** START OF PASSAGE TO READ **

‘No Confidence!’ Pelosi Opens Door for Parliamentary System

‘No Confidence!’ Pelosi Opens Door for Parliamentary System
House Speaker Nancy Pelosi (D-Cali.) speaks to media at the Capitol in Washington on Dec. 19, 2019. (Charlotte Cuthbertson/The Epoch Times)
Roger L. Simon
12/20/2019
Updated:
1/7/2020

Commentary

With some justification, for years we have heard trumpeted the superiority of the American (with minor exceptions) two-party system as opposed to the typically unstable multi-party parliamentary system used by the Europeans and others.

For that reason, among others, we have often been the envy of the world. Our so-called Big Tent parties have held the country together. Legislation can be passed, progress made, without having to appeal to and compromise with a half-dozen or more warring constituencies.

That is now in danger. Due to the Speaker Nancy Pelosi-inspired impeachment of Donald Trump because they don’t like him and his policies (actually the policies are a minor part of it—it’s almost entirely him) we have our own version of the parliamentary system.

This evidence-free impeachment was virtually the American equivalent of the “confidence or no confidence vote” employed by parliaments, a vote that happens or is threatened so often in that system it is head-spinning (cf. the U.K., Israel, and Italy, which sometimes approaches the daily).

By dialing impeachment down in this manner, they have actually dialed it down and out and into something different and almost always self-defeating. From now on, our presidents will be effectively prime ministers.

** END OF PASSAGE TO READ **

### PROBLEM TO SOLVE
Pick up the commentary on Pelosi and impeachment after its final sentence and keep writing it. The listing that comes next is separate material, unrelated to the commentary on Pelosi and impeachment.

** START OF INFORMATION SUPPLIED **

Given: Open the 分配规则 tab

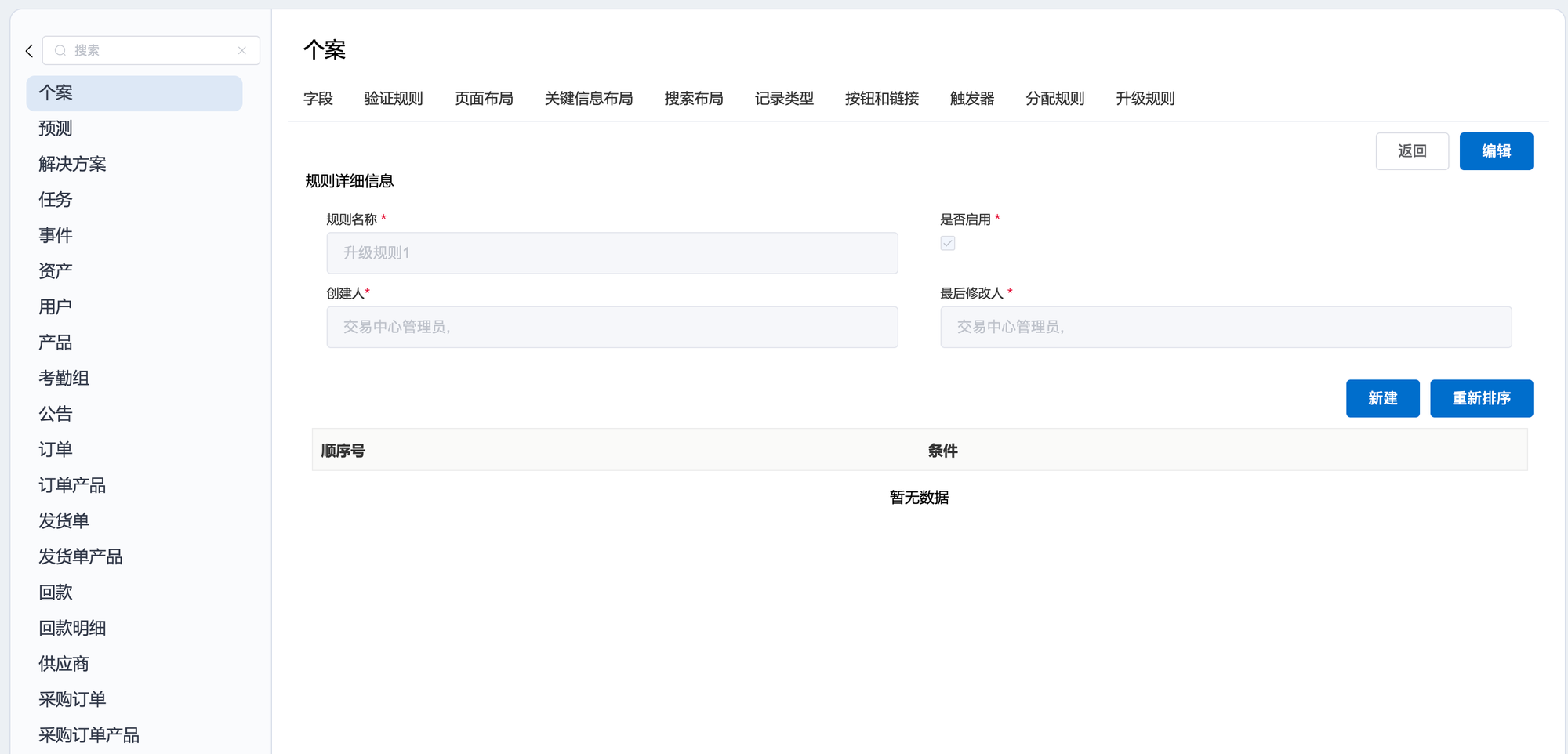Looking at the screenshot, I should [1054, 99].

** END OF INFORMATION SUPPLIED **

### RESULT OF THIS TASK
Whether this was inadvertent or not, that has been the result. That the impeachment is now stalled because Pelosi refuses to pass the articles to the Senate only underscores that it was never real in the first place and was indeed, as in Europe, a vote of “no confidence.”

So does this mean we are about to fly apart? It’s almost a rhetorical question. To a great degree we already have.

Who knows what will occur in the aftermath of presidential election 2020?

The Democrats are already two relatively-equal parties, one center-left and the other almost purely socialist. On the Republican side, the Never Trumpers may want a party of their own. That makes four that actually already exist ideologically. Will they split? Where do we go from there? How many more possible parties are lurking in the political underbrush?

Don’t we have enough gridlock already?

Thanks, Madame Speaker.

Author and screenwriter Roger L. Simon is the Senior Political Analyst of The Epoch Times. His new novel is “The GOAT.”

Views expressed in this article are opinions of the author and do not necessarily reflect the views of The Epoch Times.
Prize-winning author and Oscar-nominated screenwriter Roger L. Simon’s latest of many books is “American Refugees: The Untold Story of the Mass Exodus from Blue States to Red States.” He is banned on X, but you can subscribe to his newsletter here.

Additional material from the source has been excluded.